Memory-efficient architecture of 2-D dual-mode discrete wavelet transform using lifting scheme for motion-JPEG2000 by Li, Wei-ming
Memory-Efficient Architecture of 2-D Dual-Mode 
Discrete Wavelet Transform Using Lifting Scheme for 
Motion-JPEG2000 
Wei-Ming Li 
Department of Electrical Engineering  
Tamkang University 
Tamsui, Taipei, Taiwan 
E-mail: wmli@ee.tku.edu.tw 
Chih-Hsien Hsia 
Department of Electrical Engineering  
Tamkang University 
Tamsui, Taipei, Taiwan 
E-mail: chhsia@ee.tku.edu.tw 
Jen-Shiun Chiang 
Department of Electrical Engineering  
Tamkang University 
Tamsui, Taipei, Taiwan 
E-mail: chiang@ee.tku.edu.tw 
 
Abstract—In this work, we propose a memory-efficient 
architecture of lifting based two-dimensional discrete wavelet 
transform (2-D DWT) for motion-JPEG2000. The proposed 2-D 
DWT architecture consists of a 1-D row processor, internal 
memory, and a 1-D column processor. The main advantage of 
this 2-D DWT is to reduce the internal memory requirement 
significantly. For an N×N image, only 2N and 4N sizes of 
internal memory are required for the 5/3 and 9/7 filters, 
respectively, to perform the one-level 2-D DWT decomposition. 
Moreover, it supports both lossless and lossy operation for 5/3 
and 9/7 filters with high operation speed. The proposed 2-D 
DWT surpasses the existed lifting-based designs in the aspects of 
low internal memory requirement. It is suitable for VLSI 
implementation and can support various real-time image/video 
applications such as JPEG2000, motion-JPEG2000, MPEG-4 
still texture object decoding, and wavelet-based scalable video 
coding. 
I. INTRODUCTION 
Discrete wavelet transform (DWT) has been used for a 
wide range of applications, such as speech analysis, numerical 
analysis, signal analysis, image coding, pattern recognition, 
computer vision, and biometrics [1]. The DWT can be viewed 
as a multiresolution decomposition of a signal in which it 
decomposes a signal into several components in different 
frequency bands, requiring a large number of computation and 
large internal memory. Moreover, the DWT is a modern 
powerful tool for signal processing applications, such as 
JPEG2000 still image compression, denoising, region of 
interest, and watermarking. To achieve real-time processing, it 
is necessary to reduce the memory requirement and 
computational complexity to increase the hardware utilization 
efficiency. Generally, the realization of the 2-D DWT can be 
classified into two categories: convolution-based operation [1] 

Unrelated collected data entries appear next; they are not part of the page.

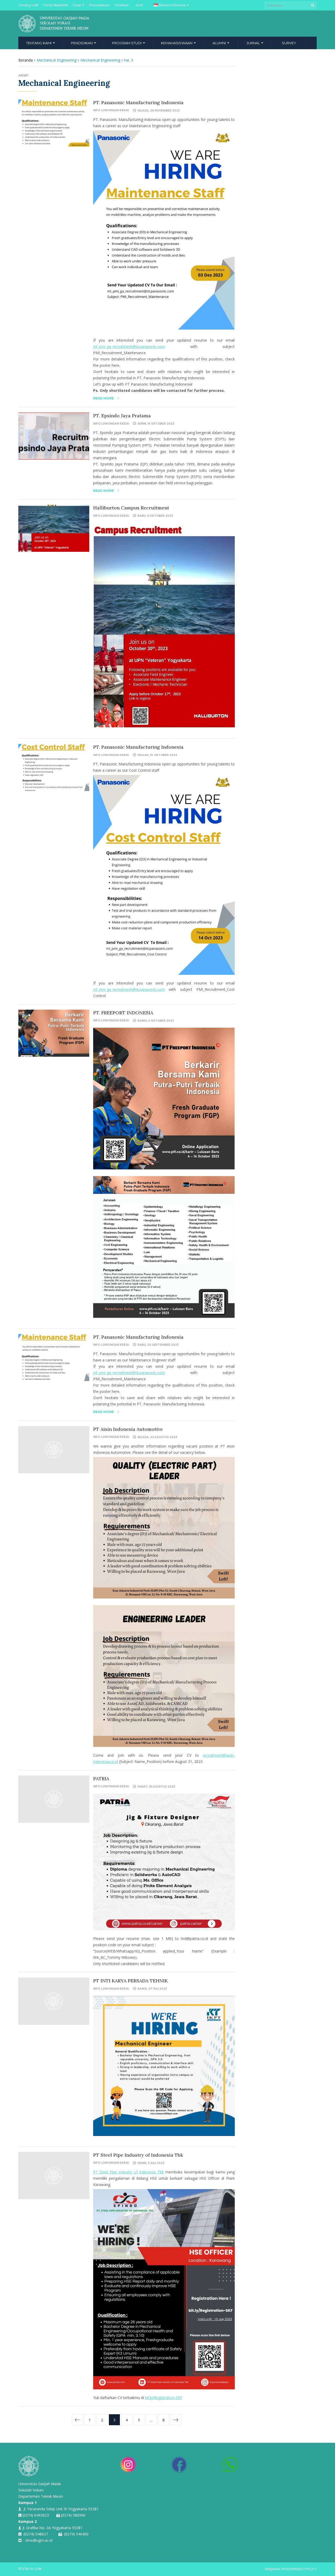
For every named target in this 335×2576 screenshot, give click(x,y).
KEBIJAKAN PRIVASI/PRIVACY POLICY (291, 2569)
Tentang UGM (28, 5)
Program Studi (127, 43)
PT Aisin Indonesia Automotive (128, 1429)
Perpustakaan (99, 5)
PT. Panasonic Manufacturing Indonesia (138, 102)
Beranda (25, 60)
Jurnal (254, 43)
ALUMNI (220, 43)
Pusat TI (78, 5)
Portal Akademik (55, 5)
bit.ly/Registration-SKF (163, 2397)
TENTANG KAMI (39, 43)
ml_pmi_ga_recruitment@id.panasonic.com (129, 346)
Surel (139, 5)
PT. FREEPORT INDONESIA (123, 1013)
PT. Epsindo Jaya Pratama (122, 416)
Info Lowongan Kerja (111, 110)
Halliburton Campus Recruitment (131, 508)
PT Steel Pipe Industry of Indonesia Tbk (138, 2155)
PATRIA (101, 1779)
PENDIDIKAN (82, 43)
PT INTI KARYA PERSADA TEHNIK (130, 1981)
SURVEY (289, 43)
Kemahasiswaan (177, 43)
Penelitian (122, 5)
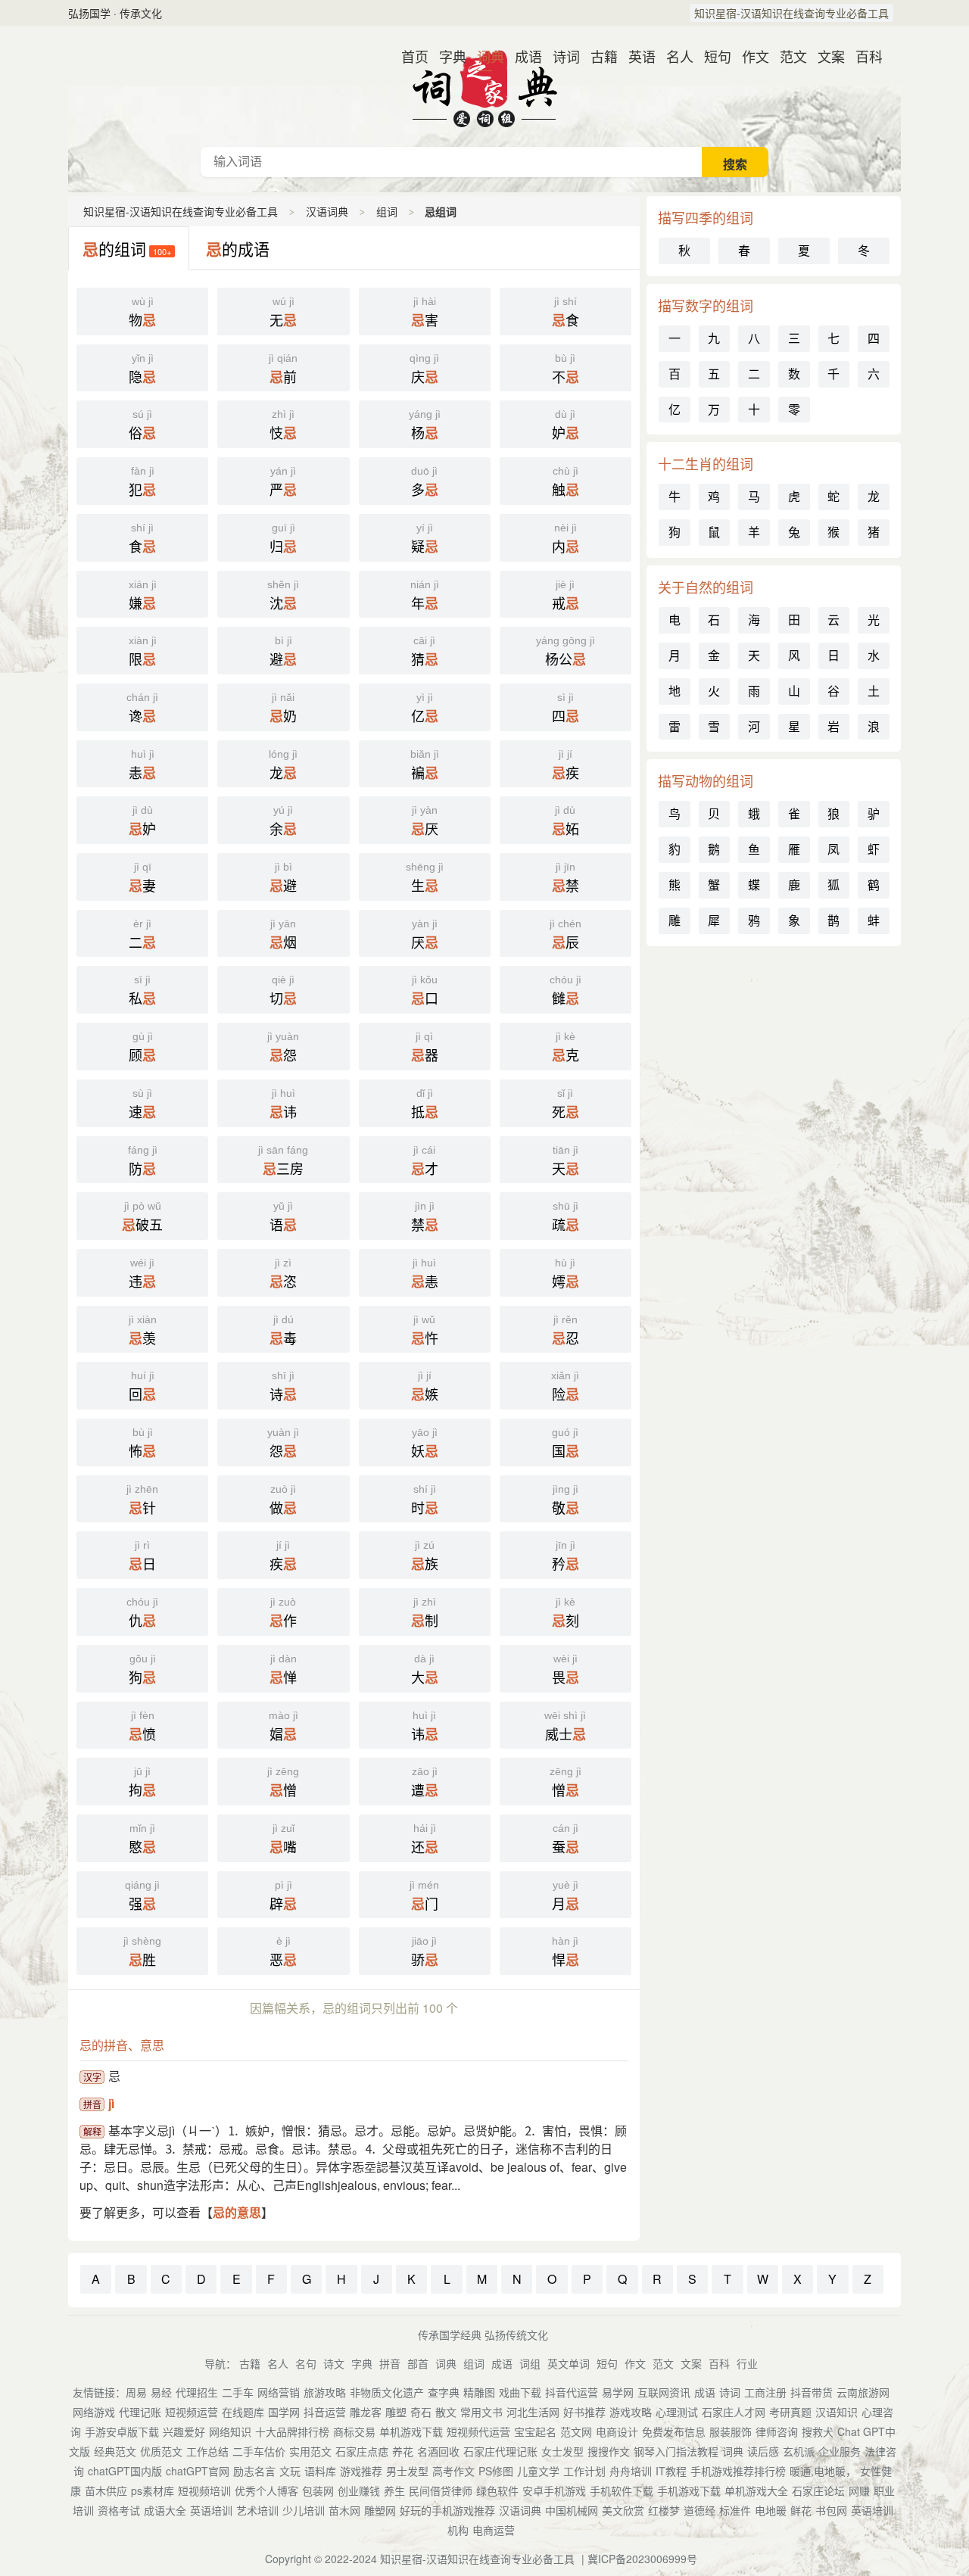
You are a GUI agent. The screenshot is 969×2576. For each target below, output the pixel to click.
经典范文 (115, 2451)
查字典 (444, 2392)
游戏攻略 (630, 2411)
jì (111, 2103)
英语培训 (211, 2510)
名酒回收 (438, 2451)
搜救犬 (817, 2431)
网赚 (859, 2490)
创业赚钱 (359, 2490)
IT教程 (671, 2470)
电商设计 (617, 2431)
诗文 (333, 2363)
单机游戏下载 (411, 2431)
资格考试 (119, 2510)
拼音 (389, 2363)
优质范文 (161, 2451)
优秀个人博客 (266, 2490)
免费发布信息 (674, 2431)
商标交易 (354, 2431)
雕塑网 (380, 2510)
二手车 (238, 2392)
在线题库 (243, 2411)
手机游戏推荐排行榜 (738, 2470)
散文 (445, 2411)
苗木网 (344, 2510)
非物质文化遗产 (387, 2392)
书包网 (831, 2510)
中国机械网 (571, 2510)
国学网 (284, 2411)
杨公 (565, 651)
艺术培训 (257, 2510)
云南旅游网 (863, 2392)
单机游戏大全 (756, 2490)
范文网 (576, 2431)
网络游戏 (94, 2411)
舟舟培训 (630, 2470)
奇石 (421, 2411)
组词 (386, 211)
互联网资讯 (663, 2392)
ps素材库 (152, 2490)
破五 (142, 1217)
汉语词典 (484, 86)
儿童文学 (538, 2470)
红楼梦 (664, 2510)
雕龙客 (366, 2411)
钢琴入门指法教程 (676, 2451)
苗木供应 (106, 2490)
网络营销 (278, 2392)
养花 (402, 2451)
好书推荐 (584, 2411)
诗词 (560, 56)
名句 (305, 2363)
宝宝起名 (535, 2431)
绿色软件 (497, 2490)
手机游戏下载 (689, 2490)
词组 (530, 2363)
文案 (825, 56)
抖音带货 (811, 2392)
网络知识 (230, 2431)
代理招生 (197, 2392)
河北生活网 (532, 2411)
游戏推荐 (361, 2470)
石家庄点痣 (361, 2451)
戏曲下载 (520, 2392)
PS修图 (495, 2470)
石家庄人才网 (733, 2411)
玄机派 (799, 2451)
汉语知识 (836, 2411)
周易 (136, 2392)
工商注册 (765, 2392)
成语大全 (165, 2510)
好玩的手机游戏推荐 (447, 2510)
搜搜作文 (608, 2451)
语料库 (320, 2470)
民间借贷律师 (440, 2490)
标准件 (735, 2510)
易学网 (618, 2392)
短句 (711, 56)
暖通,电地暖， (823, 2470)
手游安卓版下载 (122, 2431)
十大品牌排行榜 (292, 2431)
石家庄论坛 (818, 2490)
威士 (565, 1726)
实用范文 (310, 2451)
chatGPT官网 (197, 2470)
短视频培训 (204, 2490)
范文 (787, 56)
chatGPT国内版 (125, 2470)
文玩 (290, 2470)
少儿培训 (303, 2510)
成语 (522, 56)
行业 (747, 2363)
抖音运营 (325, 2411)
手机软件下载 (621, 2490)
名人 (673, 56)
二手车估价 (258, 2451)
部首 (417, 2363)
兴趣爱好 (184, 2431)
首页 (408, 56)
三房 (283, 1161)
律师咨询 (777, 2431)
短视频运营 (191, 2411)
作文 (749, 56)
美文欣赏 (623, 2510)
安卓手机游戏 (554, 2490)
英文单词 (568, 2363)
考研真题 (790, 2411)
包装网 (318, 2490)
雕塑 (396, 2411)
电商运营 (493, 2529)
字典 (446, 56)
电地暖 (771, 2510)
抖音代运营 (571, 2392)
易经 (161, 2392)
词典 (484, 56)
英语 (635, 56)
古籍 (598, 56)
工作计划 (584, 2470)
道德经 (699, 2510)
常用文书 (481, 2411)
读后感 (763, 2451)
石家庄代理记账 (500, 2451)
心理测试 (677, 2411)
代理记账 (140, 2411)
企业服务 (839, 2451)
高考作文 (453, 2470)
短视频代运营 (478, 2431)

and lifting-based operation (LDWT) [2]. Because the 
convolution-based implementation of DWT has high 
computational complexity and large memory requirements, 
the lifting-based implementation of DWT was proposed to 
overcome drawbacks of the convolution-based DWT [2]. The 
lifting-based scheme can provide a low-complexity solution 
for image/video compression applications, such as JPEG2000 
[10], motion-JPEG2000 [9], MPEG-4 still image coding [10], 
and MC-EZBC [3]. 
Low transpose memory requirement is the major concerns 
in space-frequency domain implementation. Several VLSI 
architectures of 2-D LDWT have been proposed to reduce the 
transpose memory requirements and communication between 
the processors, such as the architectures presented in [11] and 
[12]. However, these hardware architectures still need a 
quantitative transpose memory. For 9/7 filter with an N×N 
image, [11] needs 22N and [12] needs 14N sizes of transpose 
memory. In order to reduce the transpose memory further, this 
paper proposes a new architecture to efficiently reduce the 
sizes of the internal memory to 2N (5/3 filter) and 4N (9/7 
filter). 
The rest of this paper is organized as follows. Section II 
reviews the discrete wavelet transform and lifting scheme for 
9/7 filter. Section III describes the proposed one-level 2-D 
dual-mode DWT. In Section IV, the performance analysis for 
the proposed 2-D dual-mode architecture and comparison 
results with other architectures are illustrated. Section V gives 
a brief summary. 
II. DISCRETE WAVELET TRANSFORM AND LIFTING-BASED 
METHOD 
The lifting-based scheme proposed by Daubechies and 
Sweldens requires fewer computations than the traditional 
convolution-based approach [2]. It is in integer operation but 
can avoid the problems caused by the finite precision or 
rounding. The Euclidean algorithm can factorize the poly-
phase matrix of a DWT filter into a sequence of alternating 
upper and lower triangular matrices and a diagonal matrix. 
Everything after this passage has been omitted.